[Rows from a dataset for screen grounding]
════════════════════

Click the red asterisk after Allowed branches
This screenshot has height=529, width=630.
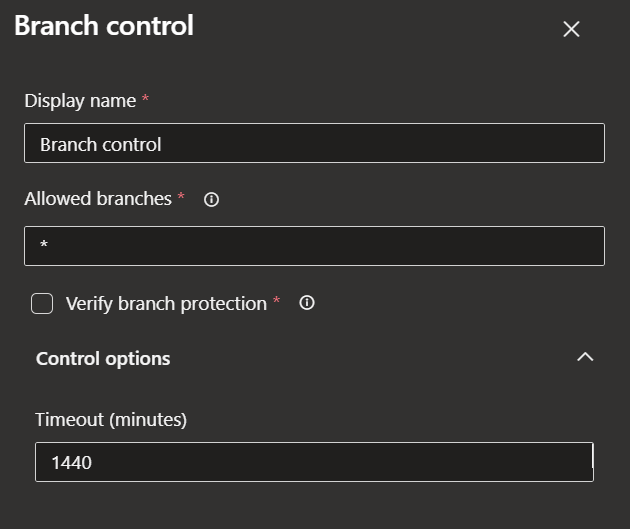(181, 196)
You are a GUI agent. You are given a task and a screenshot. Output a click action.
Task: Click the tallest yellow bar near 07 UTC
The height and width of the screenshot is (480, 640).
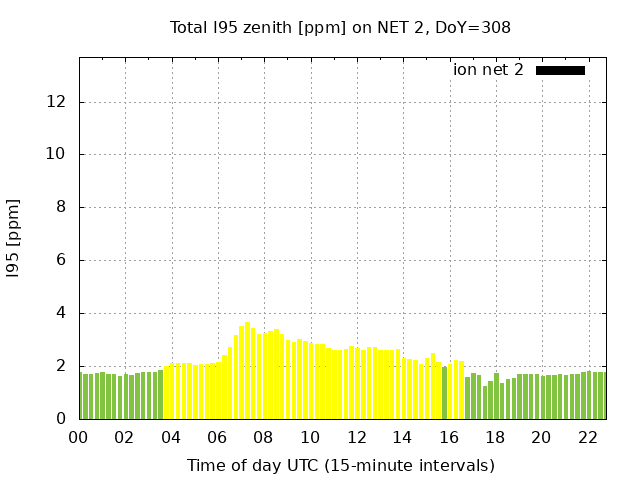coord(248,370)
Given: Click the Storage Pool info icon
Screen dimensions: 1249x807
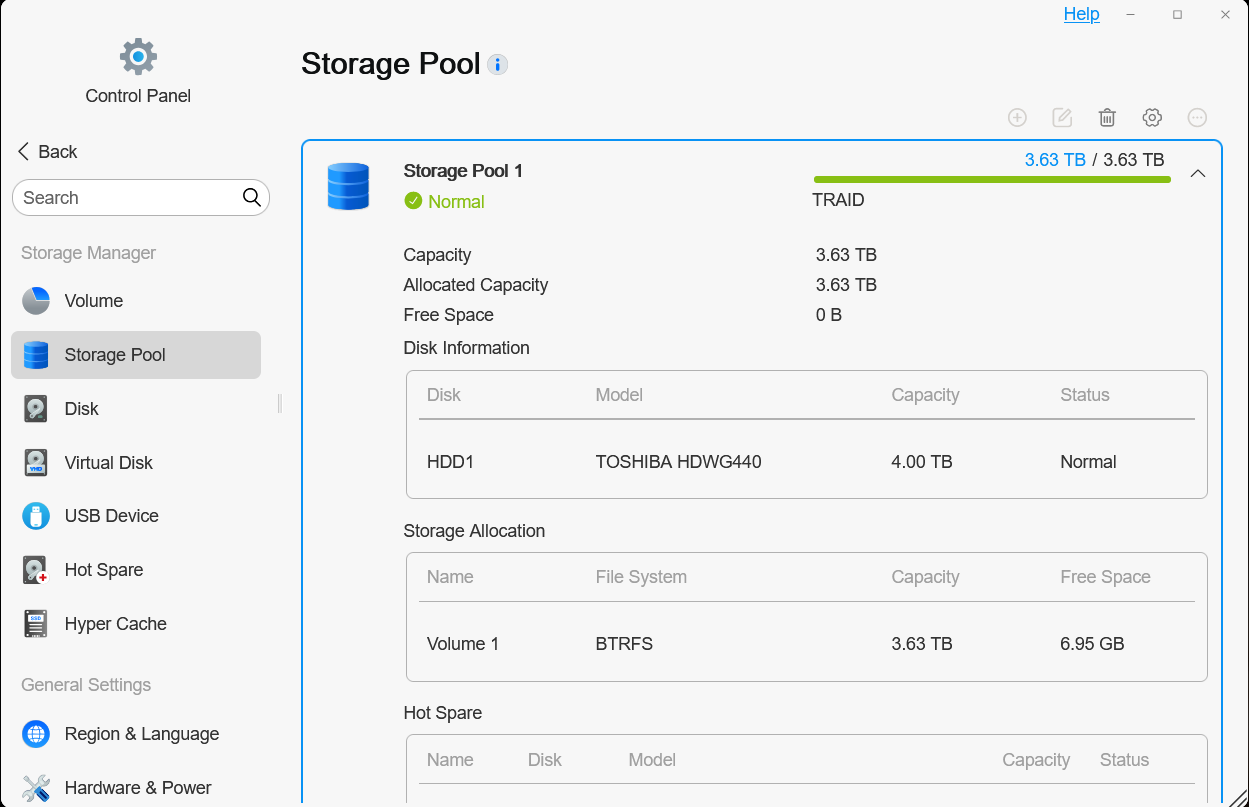Looking at the screenshot, I should pos(497,65).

════════════════════

_THE EXERCISE_:
Output every line of the records above verbatim, omitting the pictures.

_SOLUTION TO THIS PROBLEM_:
Click the red asterisk after Allowed branches
This screenshot has height=529, width=630.
(181, 196)
You are a GUI agent. You are given a task and a screenshot. Output a click action.
Task: Click the tallest yellow bar near 07 UTC
The height and width of the screenshot is (480, 640).
coord(248,370)
Given: Click the Storage Pool info icon
Screen dimensions: 1249x807
Looking at the screenshot, I should pos(497,65).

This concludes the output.